At times, the ease with which she had moved on without a backward glance after both breakups worried Evie, made her wonder if something was wrong with her that precluded her from throwing herself wholeheartedly into a relationship.

She had friends who loved that passionately. Claire and Riley, for instance. The air around them seemed to shiver with their happiness when the two of them were together and some secret part of Evie envied that at the same time she feared it.

Her mother had loved her father like that but it had been one-sided. Her father’s life had revolved around his work, not his family, and Evie had witnessed the toll it took on her mother. After her father’s massive heart attack, her mother had shut herself away from both of her daughters for a long time, leaving Evie again charged with watching over her sister.

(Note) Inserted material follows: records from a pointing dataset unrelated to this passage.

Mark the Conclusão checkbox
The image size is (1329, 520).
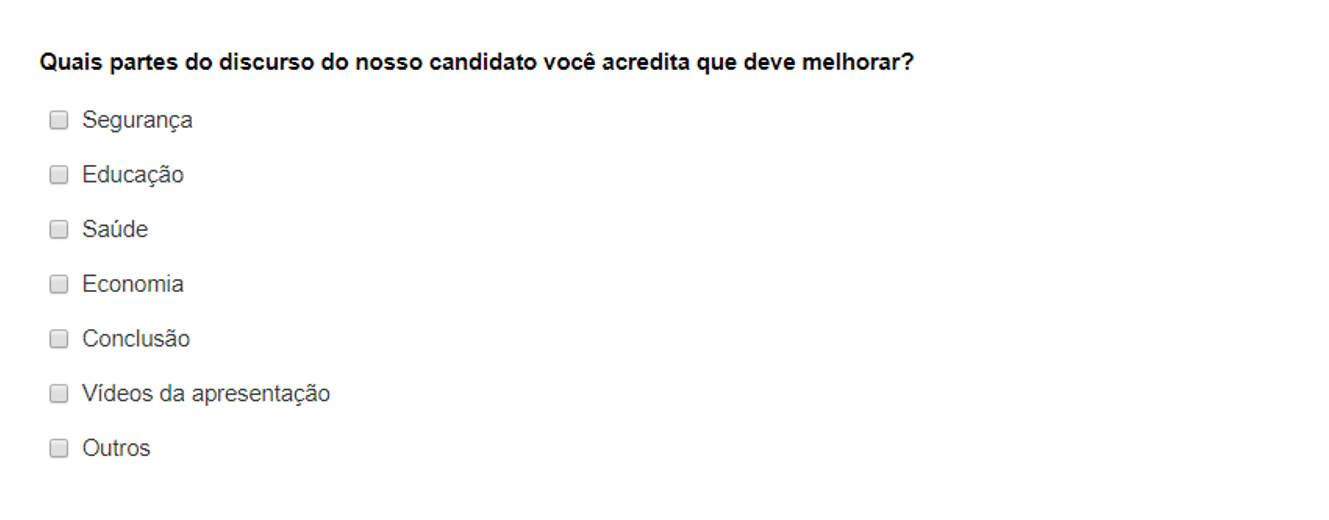click(59, 339)
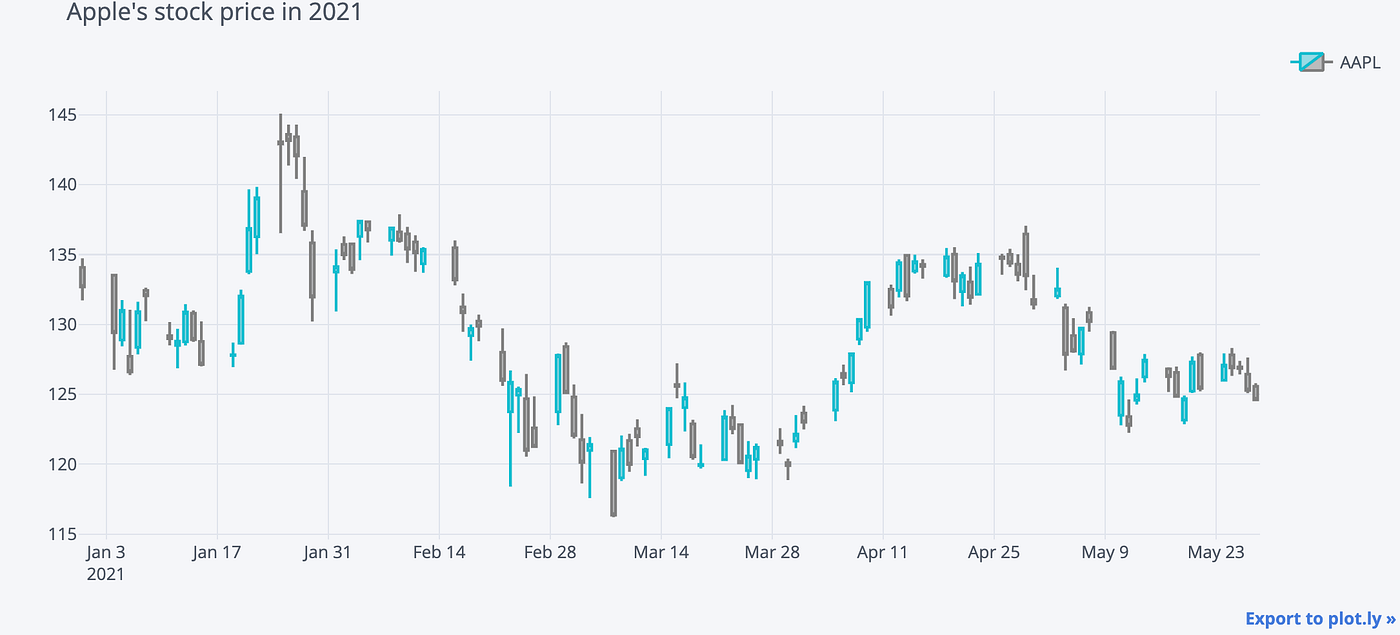Toggle AAPL trace via legend label
Screen dimensions: 1400x635
point(1360,63)
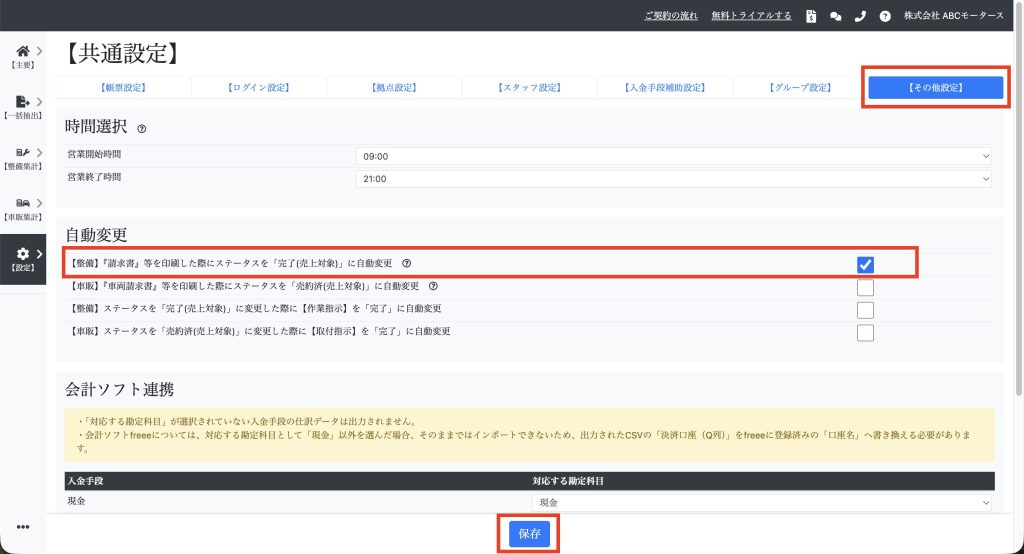Click the three-dots more button at bottom left

click(x=23, y=527)
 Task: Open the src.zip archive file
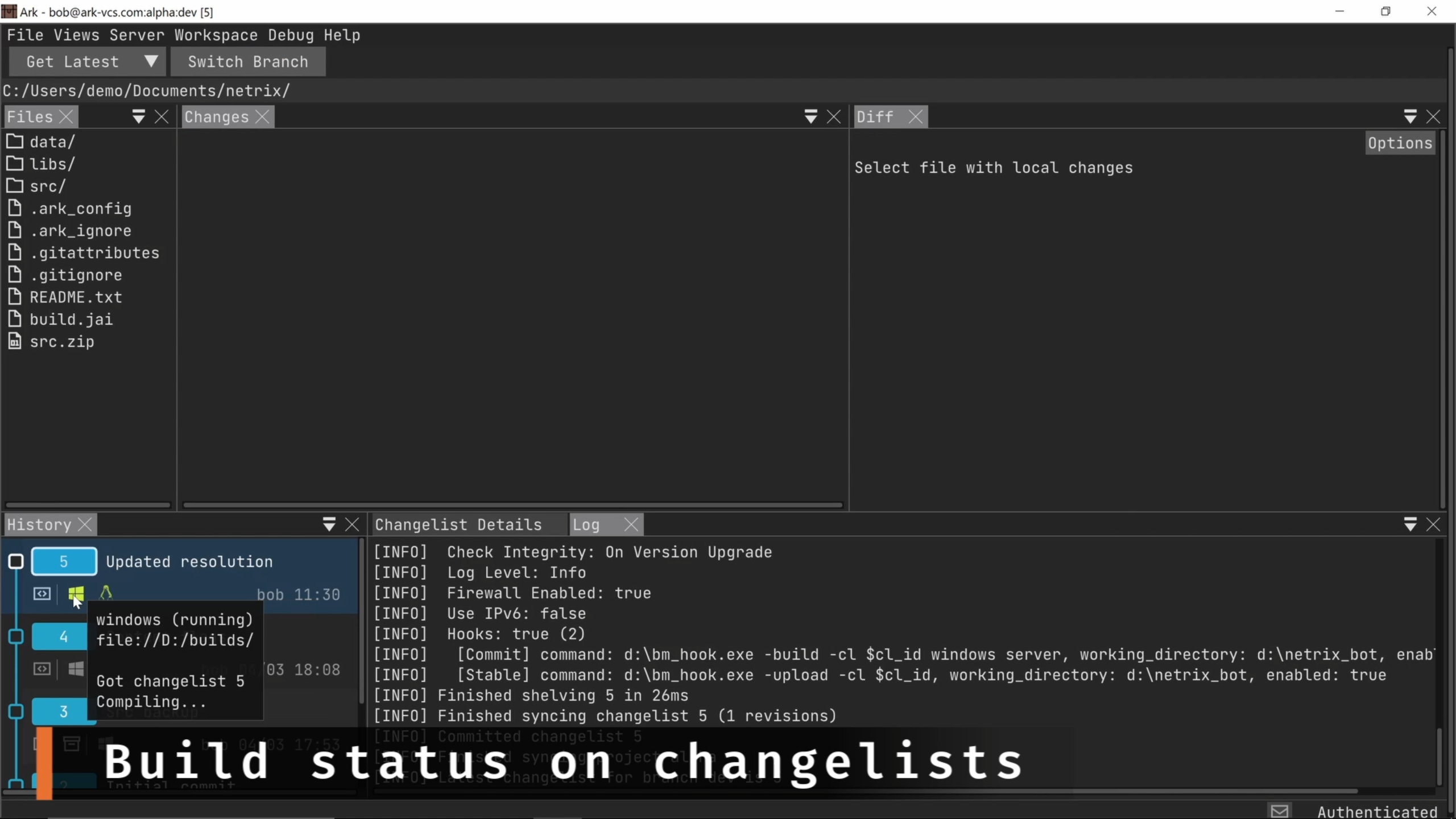point(61,342)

If she were truthful, she wanted to give herself wholeheartedly to someone and have them love her that way in return. So why did she persist in holding some part of her heart separate and safe?

She feared Brodie was already well on his way to breaching that last defense, which was probably the reason she was fighting so hard to protect it. The man had only asked her to dinner, she reminded herself sternly. He wasn’t asking her to move in, for heaven’s sake. What was the harm in going to dinner with him?

A pair of elderly women who had to be sisters wandered into her booth and began roaming gnarled hands over the beads while they talked about the pieces. She always loved it when customers surrendered to the tactile appeal of beads, something she loved herself. No, beading wasn’t all soft and comforting like knitting or quilting, but it presented its own particular pleasures.

“Oh, this is lovely,” one of the women exclaimed, holding up a wire-wrapped necklace made of semiprecious stones that Claire had made earlier in the summer.

“Those are all native Colorado stones,” Evie said, grateful for the distraction from her thoughts. “We work with a rock collector in Denver who finds them and prepares them for us.”

“Exquisite. Simply exquisite,” the woman said.

“Buy it, May,” the other one said. “It can be a birthday present to yourself.”

“Oh, I shouldn’t,” May said.

“Go ahead and try it on,” Evie said, pulling out the hand mirror from below the makeshift counter.

The older women hesitated for a moment then acquiesced and Evie knew she had the sale. Once the customer tried something on, odds were great she would decide she liked the feel of it enough to buy it.

Sure enough, May turned this way and that in the mirror before pulling out her credit card. Eventually she and her sister left with two pairs of earrings each and another necklace centered around an antique cameo brooch Evie had found in a thrift store and repurposed.

Would she be like that woman when she was in her seventies, buying birthday presents for herself because she didn’t have anyone else to buy them for her? Or would she ever be able to take that risk and love without holding that safe piece back?